Ballistic performance
| Bullet mass/type | Velocity | Energy |
| 80 gr (5 g) Lead | 168 m/s (550 ft/s) | 73 J (54 ft⋅lbf) |  |

= .320 Revolver =

Revolver cartridge

The .320 Revolver, also known as the .32 Short Colt or .32 Webley, is an obsolete revolver cartridge. Its ballistic performance is comparable to that of the .25 ACP.

==Name==
The cartridge is known under a variety of names. In addition to .320 Revolver, it is also called .32 Short Colt, .32 Webley, .320 Short, .320 European and .320 Bulldog.
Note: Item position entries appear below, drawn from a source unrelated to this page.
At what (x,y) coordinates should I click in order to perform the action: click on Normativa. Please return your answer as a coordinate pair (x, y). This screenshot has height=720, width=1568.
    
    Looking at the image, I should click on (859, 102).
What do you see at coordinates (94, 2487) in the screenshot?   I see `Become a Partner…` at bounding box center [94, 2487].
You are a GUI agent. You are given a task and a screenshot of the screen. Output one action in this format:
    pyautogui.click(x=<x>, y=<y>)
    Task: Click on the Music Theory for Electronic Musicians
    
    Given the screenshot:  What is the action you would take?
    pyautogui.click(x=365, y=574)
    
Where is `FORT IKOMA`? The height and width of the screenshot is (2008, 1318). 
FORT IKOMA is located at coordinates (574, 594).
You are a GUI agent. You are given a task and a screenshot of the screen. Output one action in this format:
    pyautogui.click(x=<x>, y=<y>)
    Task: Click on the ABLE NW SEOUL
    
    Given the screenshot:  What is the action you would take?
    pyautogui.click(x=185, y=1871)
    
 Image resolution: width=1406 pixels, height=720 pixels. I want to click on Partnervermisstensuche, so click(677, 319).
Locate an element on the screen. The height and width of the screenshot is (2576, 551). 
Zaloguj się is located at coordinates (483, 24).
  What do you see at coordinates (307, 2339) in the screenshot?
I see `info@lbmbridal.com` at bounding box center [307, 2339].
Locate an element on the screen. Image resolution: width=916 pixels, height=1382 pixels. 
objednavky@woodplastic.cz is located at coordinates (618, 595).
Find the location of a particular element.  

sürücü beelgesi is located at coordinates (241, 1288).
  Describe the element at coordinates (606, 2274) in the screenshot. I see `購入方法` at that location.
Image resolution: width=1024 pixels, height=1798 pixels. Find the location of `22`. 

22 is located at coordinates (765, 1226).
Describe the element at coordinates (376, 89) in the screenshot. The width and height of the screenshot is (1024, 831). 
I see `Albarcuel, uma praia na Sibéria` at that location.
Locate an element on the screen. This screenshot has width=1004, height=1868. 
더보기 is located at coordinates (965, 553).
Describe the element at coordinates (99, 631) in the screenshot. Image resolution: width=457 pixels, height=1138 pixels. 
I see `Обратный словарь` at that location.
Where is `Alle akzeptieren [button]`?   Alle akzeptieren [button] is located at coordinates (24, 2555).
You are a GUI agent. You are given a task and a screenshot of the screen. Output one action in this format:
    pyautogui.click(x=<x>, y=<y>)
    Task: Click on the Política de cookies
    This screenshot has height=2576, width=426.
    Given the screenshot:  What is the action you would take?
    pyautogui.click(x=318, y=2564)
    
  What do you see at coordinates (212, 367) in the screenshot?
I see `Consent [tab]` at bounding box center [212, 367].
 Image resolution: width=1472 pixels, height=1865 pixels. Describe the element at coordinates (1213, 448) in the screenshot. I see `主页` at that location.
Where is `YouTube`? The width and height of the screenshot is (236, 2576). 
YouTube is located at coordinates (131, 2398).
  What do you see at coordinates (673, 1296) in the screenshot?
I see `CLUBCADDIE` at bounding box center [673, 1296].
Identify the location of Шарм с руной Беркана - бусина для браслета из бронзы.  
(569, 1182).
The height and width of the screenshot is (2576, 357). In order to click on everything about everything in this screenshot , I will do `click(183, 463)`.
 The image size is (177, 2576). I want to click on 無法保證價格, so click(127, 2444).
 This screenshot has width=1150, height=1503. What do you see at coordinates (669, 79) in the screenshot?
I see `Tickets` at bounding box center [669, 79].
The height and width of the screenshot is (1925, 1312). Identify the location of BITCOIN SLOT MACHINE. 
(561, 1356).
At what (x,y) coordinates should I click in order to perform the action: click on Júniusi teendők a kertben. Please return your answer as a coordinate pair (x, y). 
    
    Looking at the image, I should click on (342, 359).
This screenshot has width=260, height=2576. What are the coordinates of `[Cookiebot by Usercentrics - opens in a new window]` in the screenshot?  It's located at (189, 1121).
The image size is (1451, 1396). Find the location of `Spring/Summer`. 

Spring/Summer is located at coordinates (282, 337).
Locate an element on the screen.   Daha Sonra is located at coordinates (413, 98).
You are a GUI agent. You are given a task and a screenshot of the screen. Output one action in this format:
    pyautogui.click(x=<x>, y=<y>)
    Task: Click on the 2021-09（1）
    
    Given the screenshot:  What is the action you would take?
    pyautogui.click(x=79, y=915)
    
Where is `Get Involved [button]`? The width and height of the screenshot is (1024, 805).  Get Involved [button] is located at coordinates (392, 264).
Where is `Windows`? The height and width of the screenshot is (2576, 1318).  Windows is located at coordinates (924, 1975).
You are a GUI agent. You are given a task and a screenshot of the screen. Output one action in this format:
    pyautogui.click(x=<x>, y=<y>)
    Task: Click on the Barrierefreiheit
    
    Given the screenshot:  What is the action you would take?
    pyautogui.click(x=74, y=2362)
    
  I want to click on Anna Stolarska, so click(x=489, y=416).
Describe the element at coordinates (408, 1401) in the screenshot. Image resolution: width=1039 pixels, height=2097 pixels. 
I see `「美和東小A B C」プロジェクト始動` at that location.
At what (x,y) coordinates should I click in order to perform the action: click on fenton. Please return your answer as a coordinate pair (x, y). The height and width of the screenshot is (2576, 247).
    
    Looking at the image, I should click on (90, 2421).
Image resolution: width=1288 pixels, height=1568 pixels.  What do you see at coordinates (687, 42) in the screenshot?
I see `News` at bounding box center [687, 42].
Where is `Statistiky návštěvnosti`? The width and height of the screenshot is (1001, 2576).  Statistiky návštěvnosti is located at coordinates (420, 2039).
The cartridge was not made by Colt, but because the .32 Long Colt (which was based on the .32 Webley) was introduced soon after, the cartridge became colloquially known as the ".32 Short Colt", or more simply, ".32 Short", to distinguish the two.

==History==
The .320 Revolver was designed for the Webley Bull Dog pocket revolver in 1868 and similar revolvers made in Belgium that followed. The .320 can be viewed as a centerfire version of the .32 Rimfire, albeit less powerful. Certain types of .32 Short Colt cartridges had a slightly different-sized rim. On some guns, these .32 Short Colt rounds will fit and cycle properly. Due to the popularity of the .32 Long Colt and, later, the more accurate .32 Smith & Wesson Long, the older .32-caliber cartridges, such as the .320 and the .32 Rimfire, declined in popularity and were eventually more or less obsolete by the 1920s. In Brazil, both .320 guns and ammo (double-barreled, side-by-side pistols) were made up to the 1960s. Amadeo Rossi made his Model 8 "Garrucha" in .320 from 1950 to 1962. Ammunition for the .320 was briefly made by Fiocchi in 2015. Winchester also briefly produced this cartridge, although it is now discontinued.